- Document text -
-=-=-=-=-

When testing the CKKS scheme, I observed that for scale_mod_size = 40, batch_size = 32768, and N = 65536, as the mult_depth increases from 1 to 24, with 100 multiplications per layer and averaging the time, there is a noticeable decrease in time when the depth is 5 and 21, rather than a consistent linear increase. Could you explain this phenomenon? I would greatly appreciate it. The experimental results are shown in the image.
Is this behavior consistent? That is, if you repeat this experiment over and over, do you notice the same behavior?
Did you use multi-threading? I would use a single-thread setup for such experiments.
Also, are you using a shared or dedicated machine for this test?
This is a strange behavior. It could be caused by system overload or some random compute spikes.
openfhe-python 0.9.0
openfhe-development v1.2.2
from openfhe import *
import time
import matplotlib.pyplot as plt
import numpy as np # Import numpy for generating random float numbers
def main():
scale_mod_size = 40
batch_size = 32768
depths = list(range(1, 25))
mult_times = []
np.random.seed(42)
# Generate two lists of 32768 random floats
x1 = np.random.uniform(low=0.0, high=1.0, size=batch_size).tolist()
x2 = np.random.uniform(low=0.0, high=1.0, size=batch_size).tolist()
# Open a text file for writing results
with open("multiplicative_depth_results.txt", "w") as file:
# Write the header
file.write("Multiplicative Depth\tAvg EvalMult Time (seconds)\n")
for mult_depth in depths:
print(f"\nTesting multiplicative depth: {mult_depth}")
# Step 1: Set parameters
parameters = CCParamsCKKSRNS()
parameters.SetMultiplicativeDepth(mult_depth)
parameters.SetScalingModSize(scale_mod_size)
parameters.SetBatchSize(batch_size)
parameters.SetRingDim(65536)
# Step 2: Generate the context
cc = GenCryptoContext(parameters)
cc.Enable(PKESchemeFeature.PKE)
cc.Enable(PKESchemeFeature.KEYSWITCH)
cc.Enable(PKESchemeFeature.LEVELEDSHE)
print("Ring dimension used by CKKS scheme: " + str(cc.GetRingDimension()))
# Step 3: Key generation
keys = cc.KeyGen()
cc.EvalMultKeyGen(keys.secretKey)

-=-=-=-=-

- Collected data -
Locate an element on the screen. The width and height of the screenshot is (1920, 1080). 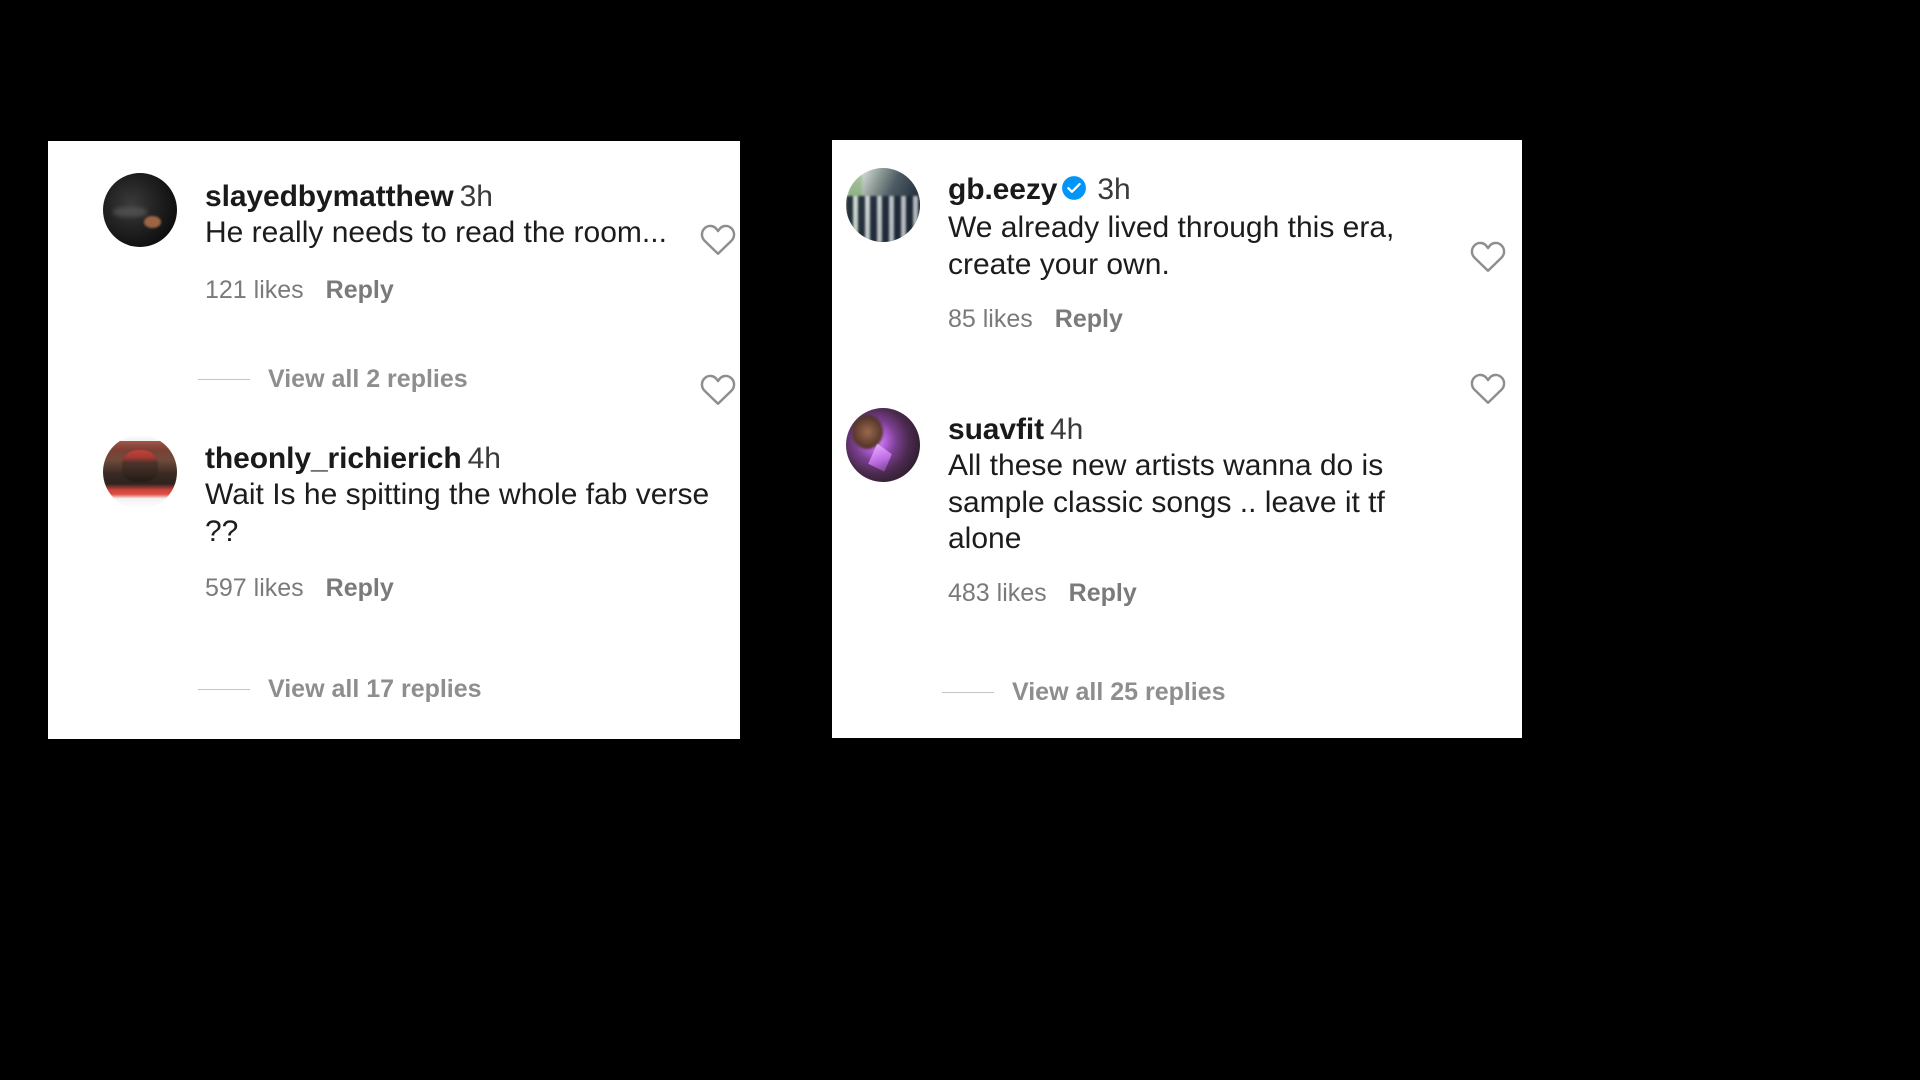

-=-=-=-=-

- Apply what you read -
[A] Summarize the forum thread on CKKS multiplication timing in two sentences.
[B] Extend the forum thread on CKKS multiplication timing, picking up after its final line of code.

- Answers below -
[A] Testing the CKKS scheme with a scaling modulus size of 40, a batch size of 32768, and a ring dimension of 65536, the poster found that the average time for 100 multiplications per layer dropped at multiplicative depths 5 and 21 instead of rising steadily from depth 1 to 24, and asked for an explanation. Replies ask whether the behavior repeats, whether multi-threading or a shared machine was used, recommend a single-thread setup, and name system overload or random compute spikes as possible causes, after which the thread lists openfhe-python 0.9.0, openfhe-development v1.2.2, and the test script.

[B]
# Convert the generated random floats to CKKS plaintexts
ptx1 = cc.MakeCKKSPackedPlaintext(x1)
ptx2 = cc.MakeCKKSPackedPlaintext(x2)
# Encrypt the plaintexts
c1 = cc.Encrypt(keys.publicKey, ptx1)
c2 = cc.Encrypt(keys.publicKey, ptx2)
# Measure the time taken for homomorphic multiplication (10 times for averaging)
start_time = time.time()
for _ in range(100):
c_mult = cc.EvalMult(c1, c2)
end_time = time.time()
total_time = (end_time - start_time)
avg_time = total_time / 100 # Calculate the average time over 10 runs
mult_times.append(avg_time)
print(f"Multiplicative depth {mult_depth}: Avg EvalMult time {avg_time:.6f} seconds")
# Write the result to the text file
file.write(f"{mult_depth}\t{avg_time:.6f}\n")
# Plot the relationship between multiplicative depth and time taken
plt.figure(figsize=(12, 7))
plt.plot(depths, mult_times, marker='o', linestyle='-', color='b')
plt.title('Multiplicative Depth vs Homomorphic Multiplication Time')
plt.xlabel('Multiplicative Depth (Layers)')
plt.ylabel('Homomorphic Multiplication Time (Seconds)')
plt.grid(True)
plt.xticks(depths) # Ensure all depths have labels on the x-axis
plt.tight_layout()
# Display the plot
plt.show()
# (Optional) Save the plot as an image file
plt.savefig("multiplicative_depth_plot.png")
print("\nTest results saved to 'multiplicative_depth_results.txt', plot saved to 'multiplicative_depth_plot.png'.")
if name == “main”:
main()